Il parere spiega che occorre considerare anche il periodo prestato alle dipendenze di un altro ente da cui ci si è trasferiti in mobilità volontaria, in quanto essa non dà luogo alla nascita di un nuovo rapporto di lavoro, ma semplicemente alla trasformazione di un rapporto esistente, che quindi prosegue alle dipendenze di un'altra amministrazione. Principio che ricordiamo si applica complessivamente, quindi anche – per esempio - alle ferie maturate e non godute. La materia è regolamentata dall'articolo 12 del contratto collettivo del 9 maggio 2006, cioè il contratto del biennio economico 2004/2005. Esso fissa i seguenti termini di preavviso della interruzione del rapporto di lavoro: 2 mesi per i dipendenti in servizio da non più di 5 anni, 3 mesi per quelli fino a 10 anni e 4 per quelli con anzianità di servizio superiore a 10 anni. Questi termini sono dimezzati nel caso di dimissioni del dipendente. In caso di morte del dipendente, occorre che l'amministrazione provveda comunque a riconoscere questo compenso.
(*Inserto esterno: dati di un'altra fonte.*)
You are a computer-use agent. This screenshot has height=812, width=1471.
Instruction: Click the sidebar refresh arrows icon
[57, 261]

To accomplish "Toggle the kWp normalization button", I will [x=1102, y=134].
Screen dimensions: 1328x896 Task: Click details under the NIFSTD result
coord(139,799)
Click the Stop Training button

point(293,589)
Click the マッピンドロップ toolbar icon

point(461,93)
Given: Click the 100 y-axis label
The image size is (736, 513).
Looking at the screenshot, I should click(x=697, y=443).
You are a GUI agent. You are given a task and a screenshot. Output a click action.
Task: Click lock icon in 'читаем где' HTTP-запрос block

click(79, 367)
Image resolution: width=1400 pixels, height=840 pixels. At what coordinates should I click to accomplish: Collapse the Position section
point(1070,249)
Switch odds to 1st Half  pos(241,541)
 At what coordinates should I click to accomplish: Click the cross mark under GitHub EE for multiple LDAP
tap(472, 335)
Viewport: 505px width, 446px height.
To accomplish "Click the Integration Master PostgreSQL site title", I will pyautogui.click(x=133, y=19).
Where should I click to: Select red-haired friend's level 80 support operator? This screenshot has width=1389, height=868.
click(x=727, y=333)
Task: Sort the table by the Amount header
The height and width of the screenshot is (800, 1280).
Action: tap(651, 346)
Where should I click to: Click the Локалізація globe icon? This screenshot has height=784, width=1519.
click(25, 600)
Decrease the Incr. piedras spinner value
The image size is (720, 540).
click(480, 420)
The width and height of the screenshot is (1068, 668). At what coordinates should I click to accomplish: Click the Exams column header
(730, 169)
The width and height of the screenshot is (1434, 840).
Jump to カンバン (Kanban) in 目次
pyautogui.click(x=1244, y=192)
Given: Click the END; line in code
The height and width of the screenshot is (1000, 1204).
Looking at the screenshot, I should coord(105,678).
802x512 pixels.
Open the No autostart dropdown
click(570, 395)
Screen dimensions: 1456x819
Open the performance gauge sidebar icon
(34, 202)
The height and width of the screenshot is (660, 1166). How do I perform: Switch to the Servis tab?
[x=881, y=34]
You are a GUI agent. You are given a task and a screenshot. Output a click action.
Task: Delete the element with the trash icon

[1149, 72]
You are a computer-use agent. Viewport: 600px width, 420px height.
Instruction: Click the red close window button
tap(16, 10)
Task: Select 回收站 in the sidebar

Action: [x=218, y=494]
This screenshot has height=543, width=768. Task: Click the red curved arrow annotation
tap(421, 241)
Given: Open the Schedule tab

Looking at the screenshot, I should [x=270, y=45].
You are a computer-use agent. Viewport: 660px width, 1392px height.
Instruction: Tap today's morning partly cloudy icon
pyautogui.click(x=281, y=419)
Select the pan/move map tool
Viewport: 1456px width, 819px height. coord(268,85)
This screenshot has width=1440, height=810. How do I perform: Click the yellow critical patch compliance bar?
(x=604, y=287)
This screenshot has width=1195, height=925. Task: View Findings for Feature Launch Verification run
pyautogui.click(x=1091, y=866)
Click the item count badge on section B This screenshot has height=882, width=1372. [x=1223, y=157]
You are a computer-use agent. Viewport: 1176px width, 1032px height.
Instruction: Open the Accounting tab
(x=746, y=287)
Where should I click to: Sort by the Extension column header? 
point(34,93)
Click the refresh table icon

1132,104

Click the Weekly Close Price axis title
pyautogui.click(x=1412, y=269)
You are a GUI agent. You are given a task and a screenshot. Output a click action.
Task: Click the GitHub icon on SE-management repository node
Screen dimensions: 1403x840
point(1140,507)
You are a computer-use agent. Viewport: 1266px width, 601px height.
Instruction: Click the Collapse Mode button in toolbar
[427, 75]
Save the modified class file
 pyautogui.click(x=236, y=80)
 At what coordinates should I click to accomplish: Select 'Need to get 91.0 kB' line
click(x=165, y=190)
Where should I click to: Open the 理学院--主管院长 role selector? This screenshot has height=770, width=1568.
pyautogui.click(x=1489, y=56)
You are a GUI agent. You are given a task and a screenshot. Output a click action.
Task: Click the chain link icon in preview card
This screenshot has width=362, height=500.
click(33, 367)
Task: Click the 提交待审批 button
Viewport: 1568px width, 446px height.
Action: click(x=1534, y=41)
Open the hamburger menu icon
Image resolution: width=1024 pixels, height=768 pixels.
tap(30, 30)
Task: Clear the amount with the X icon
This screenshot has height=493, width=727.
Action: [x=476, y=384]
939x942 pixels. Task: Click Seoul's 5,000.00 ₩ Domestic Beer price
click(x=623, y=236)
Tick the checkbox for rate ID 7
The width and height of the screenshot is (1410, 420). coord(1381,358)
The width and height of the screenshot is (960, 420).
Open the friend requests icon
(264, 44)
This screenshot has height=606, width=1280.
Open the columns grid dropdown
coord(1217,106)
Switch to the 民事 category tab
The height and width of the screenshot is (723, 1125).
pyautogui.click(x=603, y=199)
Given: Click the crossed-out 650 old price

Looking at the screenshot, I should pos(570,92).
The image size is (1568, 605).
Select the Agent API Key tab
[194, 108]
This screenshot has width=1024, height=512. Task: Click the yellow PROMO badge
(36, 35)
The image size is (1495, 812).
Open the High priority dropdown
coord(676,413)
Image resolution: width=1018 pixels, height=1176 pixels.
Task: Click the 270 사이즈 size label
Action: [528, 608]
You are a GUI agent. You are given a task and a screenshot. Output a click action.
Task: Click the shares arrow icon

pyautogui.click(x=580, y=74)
Il mancato rispetto di tali termini dà diritto a ricevere un trattamento economico pari alla retribuzione spettante nel periodo. Esso deve essere conteggiato ai fini della maturazione dell'anzianità.
Occorre altresì ricordare che la parte che riceve la comunicazione di risoluzione può decidere di rinunciare al rispetto di questa regola, che quindi espressamente non può essere considerato come un diritto indisponibile.